Okay, I can't do that any more without getting kind of queasy. Well corrected, and thanks for the update, Dan. I guess this is one that would have worked better on the podcast where your sarcasm could come through a little more clearly.
Posted by balderdash http://introverse.blogspot.com on January 29, 2010 at 5:28 PM
bigg 11
Well, I'LL forgive you... But just this once.
Posted by bigg http://biggblah.blogspot.com/ on January 29, 2010 at 5:37 PM
who cares what I call myself 12
I thought you were joking the first time....
Posted by who cares what I call myself on January 29, 2010 at 5:45 PM
TVDinner 13
I just figured you were stoned.
Posted by TVDinner http:// on January 29, 2010 at 6:47 PM
sirkowski 14
I think it was good advice.
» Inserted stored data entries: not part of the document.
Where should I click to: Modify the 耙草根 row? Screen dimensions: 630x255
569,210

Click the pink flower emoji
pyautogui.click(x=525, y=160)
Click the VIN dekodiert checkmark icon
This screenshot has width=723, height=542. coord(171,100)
These critics are a bit... uh, anal?
Posted by sirkowski http://www.missdynamite.com on January 29, 2010 at 7:34 PM
Jennifer in Chicago 15
I've been the woman in this exact scenario, only I was sleeping with the gay-boy-curious-about-women way before the questioning guy asked if he could join us. And he did. And it was hands down some of the hottest sex I've ever had in my life. And we all learned something about ourselves and our sexuality. The gay boy learned he liked the occasional sex with a woman (as long as the woman was me, apparently), the questioning guy figured out that it was totally okay that he wasn't straight and that he should go forth and suck dick, and the bisexual girl (me) learned that having sex with two men I genuinely love, who genuinely love each other, is the greatest thing EVER. My only regret is that there wasn't another woman in the bed with us. Maybe next time. :D)
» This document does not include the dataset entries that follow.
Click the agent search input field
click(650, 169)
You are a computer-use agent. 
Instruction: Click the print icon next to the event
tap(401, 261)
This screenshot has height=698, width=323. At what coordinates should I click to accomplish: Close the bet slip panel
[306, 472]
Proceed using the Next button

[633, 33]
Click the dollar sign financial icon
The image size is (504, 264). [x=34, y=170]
Posted by Jennifer in Chicago http://truthinessandbullshit.blogspot.com on January 30, 2010 at 12:04 AM
16
@ 10, backpedaling is fine, dude, as long as it's done in an honest, apologetic manner. Dan's "well I didn't mean it, jeesh, why do people who ask me for advice always think I am serious about the things I suggest to them" is a little, well. Immature, for lack of a better word. Not to mention hard to believe.
Posted by when u backpedal, do it right! on January 30, 2010 at 5:29 AM
17
After giving thousands of straight answers, I can see the temptation break out once in a while. Glad things are OK.
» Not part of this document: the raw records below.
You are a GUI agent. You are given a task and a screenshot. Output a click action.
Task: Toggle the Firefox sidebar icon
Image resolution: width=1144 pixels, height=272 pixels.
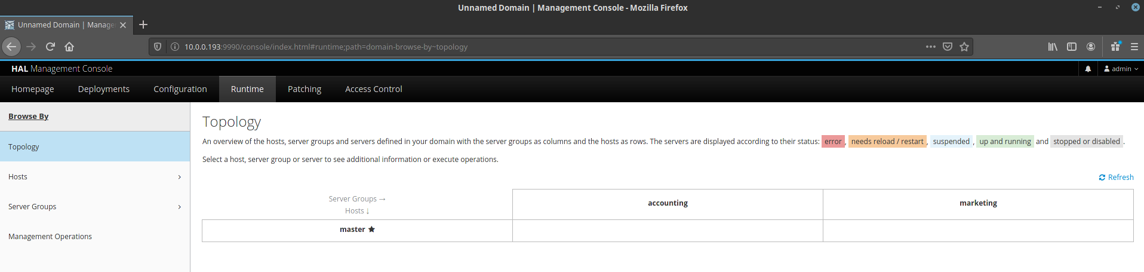pos(1072,47)
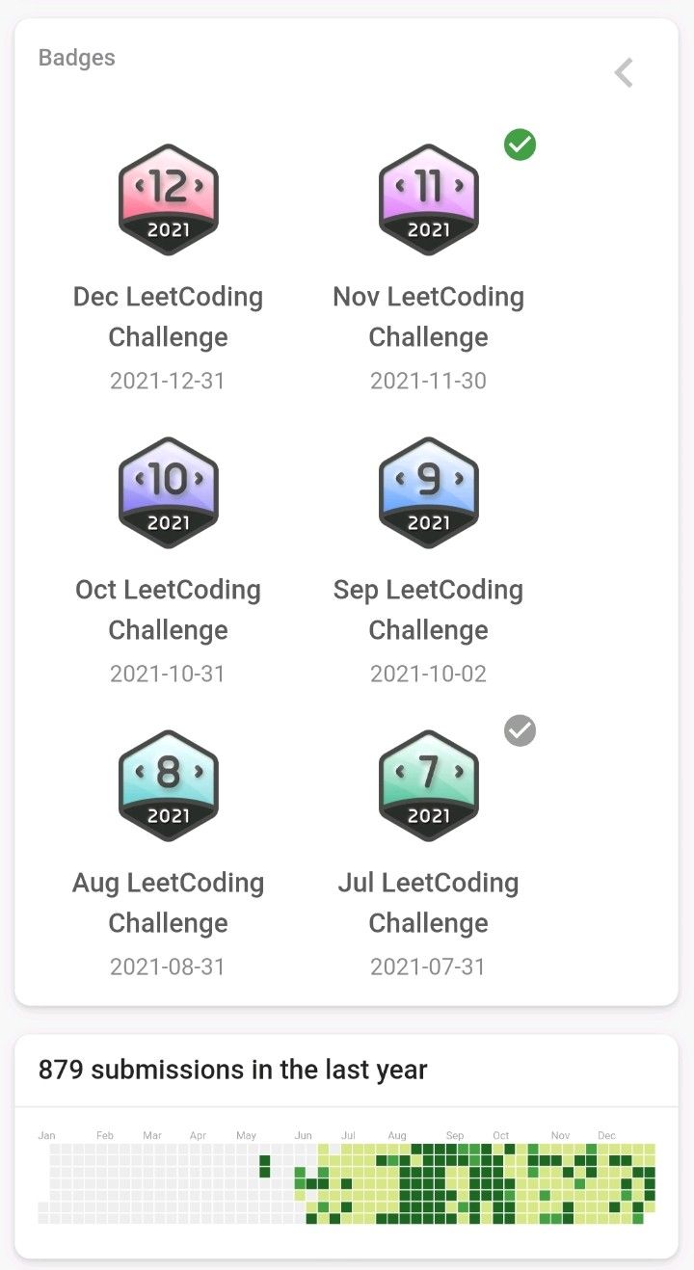Toggle the green checkmark on Nov badge

520,145
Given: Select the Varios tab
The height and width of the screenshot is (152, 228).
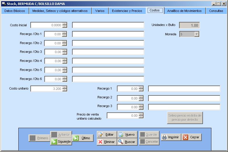Looking at the screenshot, I should (100, 11).

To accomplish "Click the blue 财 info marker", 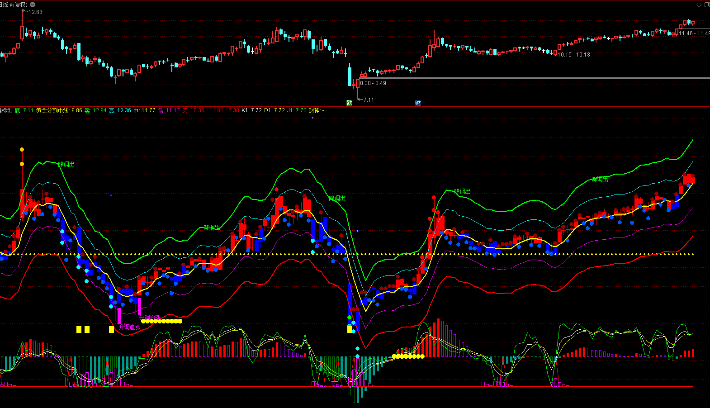I will point(418,103).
Posted by knitpicker on January 30, 2010 at 9:22 AM
Trinabeana 18
I'm glad I wasn't the only one who thought that advice was fucked up. It just seemed wrong to be telling someone to be so manipulative to their partner. Thanks for setting it straight, I knew that wasn't like you. Your advice is almost always brilliant (like, 99.999% of the time). This is the first time I've felt a little sick to my stomach after reading your advice. All better now, thanks.
Posted by Trinabeana http://www.facebook.com/trinabird on January 30, 2010 at 9:47 AM
lewlew 19
People. Learn to enjoy satire.
Posted by lewlew on January 30, 2010 at 12:53 PM
20
I thought it was funny, that it was intended to be funny seemed obvious. It's a sad commentary on sex education that a entertainment column on sex advice is such an important source of information that the columnist has no room for making jokes.
Posted by Fat on January 31, 2010 at 1:49 AM
21
Dan, while you're in the mood to admit mistakes, how about your other one? You've been harshing on Obama like he was the worst thing to happen to homosexuals since Reagan, and now he's pushing even his military cabinet members to come out against Don't Ask Don't Tell. Will we be seeing you praising him as loudly as you were trashing him, when it gets repealed?